After all the tubes had been heat cured, I moved on to construction building the booster/fin can section first. This included a zipperless design with a 76mm motor mount, 1/2" birch ply centering rings, and 3 pieces of 5/16" all thread through the rings and to the top bulkplate in the zipperless design. The top section of coupler tube was also fiberglassed internally.
The fins were through the wall 1/4" birch ply that were also tip to tip glassed with a layer of 6 oz and 2 oz glass.
After this had been completed, I moved on to the altimeter bay. I ran into a problem here as I noticed a 16" by 6" bay was going to require huge ports for the barometric altimeters I planned on using.
To correct this, I installed another coupler bulkplate midway down the bay so that the actual avionics part of the bay would only be 8" in length. This allowed for much more reasonably sized port holes. The bay was completed with 3 sections of 5/16" all thread and bulkplates on either end, U-bolts, terminal strips, and ejection canisters on each end.
The main bay was the easiest to assemble since it was pretty much already done. I had stolen an idea from Vern's rocketry website and chose to secure body tube sections with threaded brass inserts into the bulkplates, and then using #8 machine screws through the airframe and inserts to hold parts together. I went with 5 of these evenly spaced around the airframe at each connection point.

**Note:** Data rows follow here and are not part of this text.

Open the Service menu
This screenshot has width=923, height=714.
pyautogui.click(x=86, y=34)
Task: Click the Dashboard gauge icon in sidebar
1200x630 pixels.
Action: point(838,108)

The drogue bay was just a miniature version of the main bay and went together similarly. This was also the shortest piece of airframe tubing. I attempted to design the project so that it would be the most likely to fail or be damaged in a high speed deployment, as it will be the simplest and cheapest piece to replace.

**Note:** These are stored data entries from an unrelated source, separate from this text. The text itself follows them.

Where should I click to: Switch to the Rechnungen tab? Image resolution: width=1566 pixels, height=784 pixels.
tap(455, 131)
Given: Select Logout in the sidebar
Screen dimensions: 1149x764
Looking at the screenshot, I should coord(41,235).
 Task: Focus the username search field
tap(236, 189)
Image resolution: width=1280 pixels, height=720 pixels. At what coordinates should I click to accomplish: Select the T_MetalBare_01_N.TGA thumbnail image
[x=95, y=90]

Recovery harnesses were 5 foot sections of 1/2" tubular Kevlar® connected to the U-bolts near the ejection canisters, these were then attached to 1" tubular nylon sections, 35' for the drogue section and 25' for the main connected via quick links with Kevlar® heat pads in between for protection of the TN.
Ground testing showed me that the nosecone was not heavy enough to pull out that big main parachute and this was the first time I'd ever run into this problem. I went to the first launch I've ever gone to with the intention of not launching any rockets. Instead I went solely to talk to Kevin Rich of The Heartland Organization of Rocketry, a group I launch with in Nebraska.

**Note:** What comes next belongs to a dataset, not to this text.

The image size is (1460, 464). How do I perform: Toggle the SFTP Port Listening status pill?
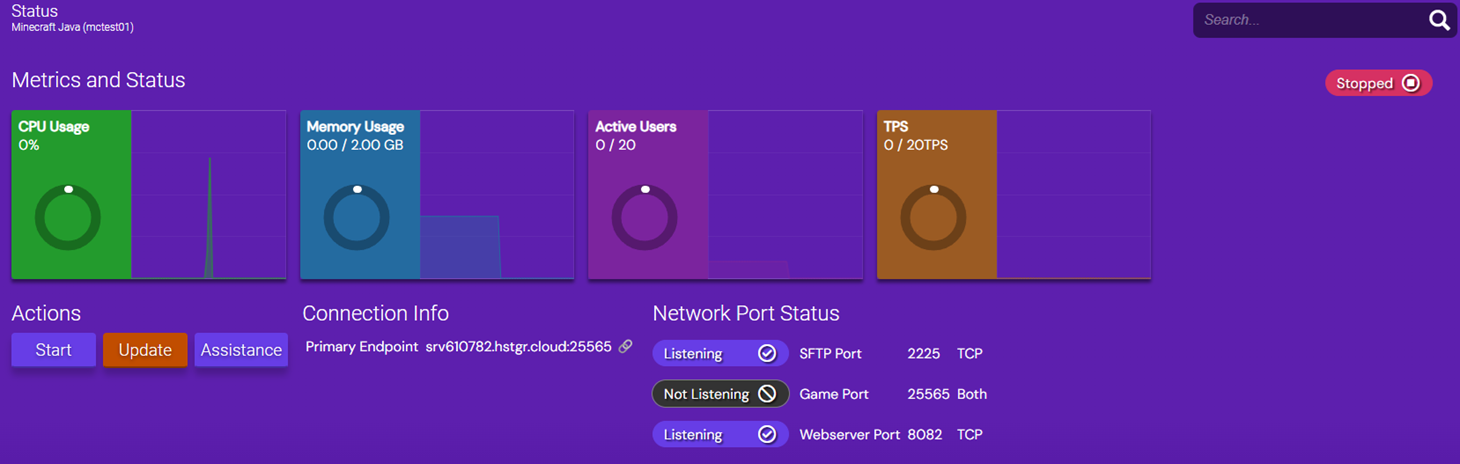tap(720, 353)
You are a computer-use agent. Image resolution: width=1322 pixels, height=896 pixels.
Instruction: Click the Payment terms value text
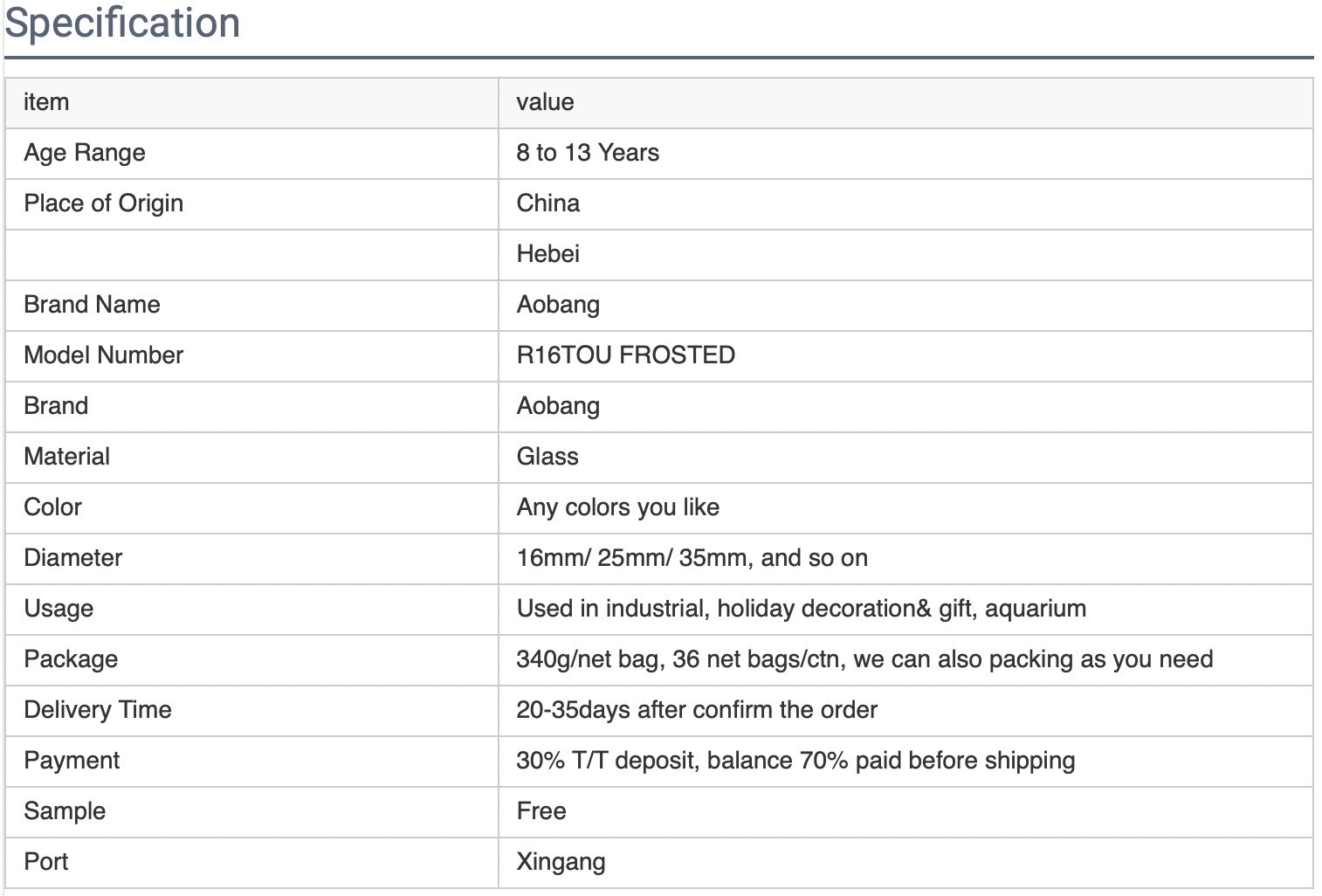795,761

After the 4 hour drive, I showed one of my TAPs my completed rocket and spent an hour or two talking with and learning from Kevin on how to get that big main deployed. After arriving back home, my wife made me several deployment bags until we came up with one that seemed to work the way I liked it. The main recovery was designed with a pilot chute attached to the main deployment bag and nose cone. At the ejection charge, the pilot chute is released. It pulls the main bag out and opens the main chute. It then recovers the nose cone and bag separately while the remainder of the rocket recovers under the R16 main. At least that is the plan.
Finishing was in stock BSD Thor black and yellow. I've always liked the color combination. I don't know if it's because I'm a Hawkeyes and Steelers fan or it may just really be an appealing color combo to me. Paint was done simply and easily with Krylon spray paints, the vinyl decals came out perfect and really stood out nicely, everything was then clear coated with Rustoleum Crystal Clear.
I dragged my brother into this hobby a couple years earlier and I had gone out to North Carolina the year before to visit him so we could go to the TRF launch in Whitakers to do our L2 certs together. With that in mind, I was able to shame him into making a vacation out of it and he packed up his family and came out to Nebraska to help and participate in the launch.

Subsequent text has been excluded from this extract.